### YOUR OBJECTIVE
When you reach the line containing "Click the texture" in the entries below, start writing out each line exactly, and stop after the line containing "You are a computer-use agent. Image resolution: width=1410".

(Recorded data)
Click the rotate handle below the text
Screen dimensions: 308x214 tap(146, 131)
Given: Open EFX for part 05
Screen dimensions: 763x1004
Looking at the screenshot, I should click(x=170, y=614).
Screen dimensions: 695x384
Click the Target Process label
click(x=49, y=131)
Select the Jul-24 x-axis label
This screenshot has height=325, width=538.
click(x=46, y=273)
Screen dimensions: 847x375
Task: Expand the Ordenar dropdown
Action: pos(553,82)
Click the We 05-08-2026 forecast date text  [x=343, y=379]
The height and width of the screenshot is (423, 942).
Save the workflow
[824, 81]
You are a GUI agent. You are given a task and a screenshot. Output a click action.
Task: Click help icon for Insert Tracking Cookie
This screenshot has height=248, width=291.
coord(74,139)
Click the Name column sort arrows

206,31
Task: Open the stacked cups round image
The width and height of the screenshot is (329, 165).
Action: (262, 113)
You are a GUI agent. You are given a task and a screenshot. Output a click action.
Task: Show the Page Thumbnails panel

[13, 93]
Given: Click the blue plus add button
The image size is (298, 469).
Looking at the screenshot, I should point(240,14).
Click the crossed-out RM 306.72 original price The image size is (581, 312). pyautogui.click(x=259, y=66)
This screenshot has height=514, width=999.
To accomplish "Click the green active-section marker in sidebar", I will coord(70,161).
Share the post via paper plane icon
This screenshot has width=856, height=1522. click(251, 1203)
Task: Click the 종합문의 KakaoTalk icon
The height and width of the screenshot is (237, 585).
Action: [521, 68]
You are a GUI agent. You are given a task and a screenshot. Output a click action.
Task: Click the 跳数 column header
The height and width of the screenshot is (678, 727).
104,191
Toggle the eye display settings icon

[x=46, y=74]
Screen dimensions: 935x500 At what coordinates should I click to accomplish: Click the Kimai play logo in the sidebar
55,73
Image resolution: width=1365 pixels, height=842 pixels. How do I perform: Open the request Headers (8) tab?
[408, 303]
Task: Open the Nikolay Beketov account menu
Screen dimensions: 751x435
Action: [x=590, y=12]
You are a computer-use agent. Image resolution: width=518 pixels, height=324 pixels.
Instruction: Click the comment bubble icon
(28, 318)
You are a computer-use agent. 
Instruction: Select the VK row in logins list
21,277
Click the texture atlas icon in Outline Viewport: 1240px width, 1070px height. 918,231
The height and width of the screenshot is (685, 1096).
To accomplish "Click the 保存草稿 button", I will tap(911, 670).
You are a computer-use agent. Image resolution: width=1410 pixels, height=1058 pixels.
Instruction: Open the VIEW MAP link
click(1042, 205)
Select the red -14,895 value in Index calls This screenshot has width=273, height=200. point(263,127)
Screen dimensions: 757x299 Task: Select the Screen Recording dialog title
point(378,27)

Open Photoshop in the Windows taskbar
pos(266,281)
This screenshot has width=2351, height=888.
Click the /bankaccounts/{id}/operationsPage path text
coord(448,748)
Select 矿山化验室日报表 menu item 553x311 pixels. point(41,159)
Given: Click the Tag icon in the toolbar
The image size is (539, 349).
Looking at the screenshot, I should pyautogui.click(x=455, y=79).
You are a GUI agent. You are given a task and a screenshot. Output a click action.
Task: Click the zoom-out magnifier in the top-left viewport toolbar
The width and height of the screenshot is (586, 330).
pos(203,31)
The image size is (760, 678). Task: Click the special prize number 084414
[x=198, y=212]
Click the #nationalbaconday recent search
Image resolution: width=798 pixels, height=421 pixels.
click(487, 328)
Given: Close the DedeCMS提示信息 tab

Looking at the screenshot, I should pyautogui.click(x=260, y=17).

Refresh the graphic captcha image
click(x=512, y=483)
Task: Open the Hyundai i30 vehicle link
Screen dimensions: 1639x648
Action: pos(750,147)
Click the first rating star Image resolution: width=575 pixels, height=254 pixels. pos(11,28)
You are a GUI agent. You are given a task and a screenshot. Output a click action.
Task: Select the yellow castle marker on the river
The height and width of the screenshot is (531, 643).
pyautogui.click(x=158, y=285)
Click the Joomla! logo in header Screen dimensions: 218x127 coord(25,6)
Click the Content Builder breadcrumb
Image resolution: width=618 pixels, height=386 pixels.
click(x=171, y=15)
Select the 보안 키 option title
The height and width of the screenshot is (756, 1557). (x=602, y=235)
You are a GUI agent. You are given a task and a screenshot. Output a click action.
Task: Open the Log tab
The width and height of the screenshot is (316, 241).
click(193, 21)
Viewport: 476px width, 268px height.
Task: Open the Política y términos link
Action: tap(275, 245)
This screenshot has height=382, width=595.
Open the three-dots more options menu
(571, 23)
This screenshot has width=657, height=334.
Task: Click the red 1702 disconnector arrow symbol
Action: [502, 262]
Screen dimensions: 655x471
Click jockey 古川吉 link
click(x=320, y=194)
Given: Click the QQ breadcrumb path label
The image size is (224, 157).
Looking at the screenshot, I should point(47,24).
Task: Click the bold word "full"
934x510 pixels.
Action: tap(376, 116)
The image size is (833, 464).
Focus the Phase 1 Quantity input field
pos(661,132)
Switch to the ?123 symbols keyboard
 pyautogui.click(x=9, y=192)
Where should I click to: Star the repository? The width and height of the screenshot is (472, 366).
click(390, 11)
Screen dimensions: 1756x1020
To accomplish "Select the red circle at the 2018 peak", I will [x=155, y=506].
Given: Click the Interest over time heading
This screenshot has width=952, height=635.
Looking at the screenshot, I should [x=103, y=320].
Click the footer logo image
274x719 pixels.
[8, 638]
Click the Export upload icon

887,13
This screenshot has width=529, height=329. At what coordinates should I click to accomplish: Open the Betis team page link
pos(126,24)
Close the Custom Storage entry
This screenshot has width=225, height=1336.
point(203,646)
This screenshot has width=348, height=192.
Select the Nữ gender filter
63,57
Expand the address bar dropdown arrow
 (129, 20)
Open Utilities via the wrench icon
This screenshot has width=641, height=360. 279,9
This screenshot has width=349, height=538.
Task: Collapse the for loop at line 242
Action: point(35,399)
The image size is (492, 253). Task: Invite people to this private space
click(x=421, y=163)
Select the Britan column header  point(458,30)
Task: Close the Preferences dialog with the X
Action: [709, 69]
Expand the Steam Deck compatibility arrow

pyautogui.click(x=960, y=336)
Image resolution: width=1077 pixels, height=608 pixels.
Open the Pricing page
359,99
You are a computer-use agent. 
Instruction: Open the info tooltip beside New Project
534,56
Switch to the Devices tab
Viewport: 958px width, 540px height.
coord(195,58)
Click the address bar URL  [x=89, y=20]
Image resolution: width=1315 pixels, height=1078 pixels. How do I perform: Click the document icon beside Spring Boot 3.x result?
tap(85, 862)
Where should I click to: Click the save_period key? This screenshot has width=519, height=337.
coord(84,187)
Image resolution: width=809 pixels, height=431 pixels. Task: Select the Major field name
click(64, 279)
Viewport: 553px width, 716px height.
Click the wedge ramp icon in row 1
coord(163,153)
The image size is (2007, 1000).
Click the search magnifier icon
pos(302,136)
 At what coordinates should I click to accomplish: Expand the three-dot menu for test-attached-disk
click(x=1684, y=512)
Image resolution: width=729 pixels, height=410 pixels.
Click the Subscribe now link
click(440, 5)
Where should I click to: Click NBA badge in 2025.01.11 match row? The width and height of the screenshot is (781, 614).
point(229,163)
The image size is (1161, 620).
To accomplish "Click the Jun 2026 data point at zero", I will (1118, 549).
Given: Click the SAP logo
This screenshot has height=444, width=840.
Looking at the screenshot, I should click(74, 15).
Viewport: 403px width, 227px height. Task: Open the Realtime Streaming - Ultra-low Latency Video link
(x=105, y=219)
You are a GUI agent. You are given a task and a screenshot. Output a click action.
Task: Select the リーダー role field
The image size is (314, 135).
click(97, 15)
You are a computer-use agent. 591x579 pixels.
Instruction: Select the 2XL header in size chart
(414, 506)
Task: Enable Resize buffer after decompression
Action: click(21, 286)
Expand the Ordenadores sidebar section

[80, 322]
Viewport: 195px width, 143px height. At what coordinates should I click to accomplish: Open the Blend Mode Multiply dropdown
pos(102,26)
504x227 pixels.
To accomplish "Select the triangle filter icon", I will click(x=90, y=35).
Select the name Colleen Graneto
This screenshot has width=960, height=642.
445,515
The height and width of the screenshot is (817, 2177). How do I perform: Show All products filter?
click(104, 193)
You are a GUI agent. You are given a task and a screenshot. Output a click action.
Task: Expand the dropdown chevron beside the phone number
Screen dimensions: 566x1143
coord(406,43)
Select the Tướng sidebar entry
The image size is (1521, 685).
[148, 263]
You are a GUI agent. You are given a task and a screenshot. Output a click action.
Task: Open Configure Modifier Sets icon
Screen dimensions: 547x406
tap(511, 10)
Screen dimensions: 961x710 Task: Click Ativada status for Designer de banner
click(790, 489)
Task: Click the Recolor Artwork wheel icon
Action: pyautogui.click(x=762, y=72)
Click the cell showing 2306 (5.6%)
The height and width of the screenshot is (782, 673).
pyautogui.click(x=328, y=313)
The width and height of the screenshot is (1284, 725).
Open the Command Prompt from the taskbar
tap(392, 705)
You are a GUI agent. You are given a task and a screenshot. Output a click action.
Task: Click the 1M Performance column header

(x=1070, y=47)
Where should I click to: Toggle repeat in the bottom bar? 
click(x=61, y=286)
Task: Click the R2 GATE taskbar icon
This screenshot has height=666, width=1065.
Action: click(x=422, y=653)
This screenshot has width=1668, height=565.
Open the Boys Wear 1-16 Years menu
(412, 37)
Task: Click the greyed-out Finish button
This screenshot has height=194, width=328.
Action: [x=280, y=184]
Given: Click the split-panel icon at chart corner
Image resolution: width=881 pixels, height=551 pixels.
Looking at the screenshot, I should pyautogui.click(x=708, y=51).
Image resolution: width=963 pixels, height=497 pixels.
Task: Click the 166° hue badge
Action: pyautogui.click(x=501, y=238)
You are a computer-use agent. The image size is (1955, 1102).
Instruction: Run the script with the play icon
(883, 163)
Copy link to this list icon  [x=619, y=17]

### REPLY
Click the texture atlas icon in Outline Viewport: 1240px width, 1070px height. 918,231
The height and width of the screenshot is (685, 1096).
To accomplish "Click the 保存草稿 button", I will tap(911, 670).
You are a computer-use agent. Image resolution: width=1410 pixels, height=1058 pixels.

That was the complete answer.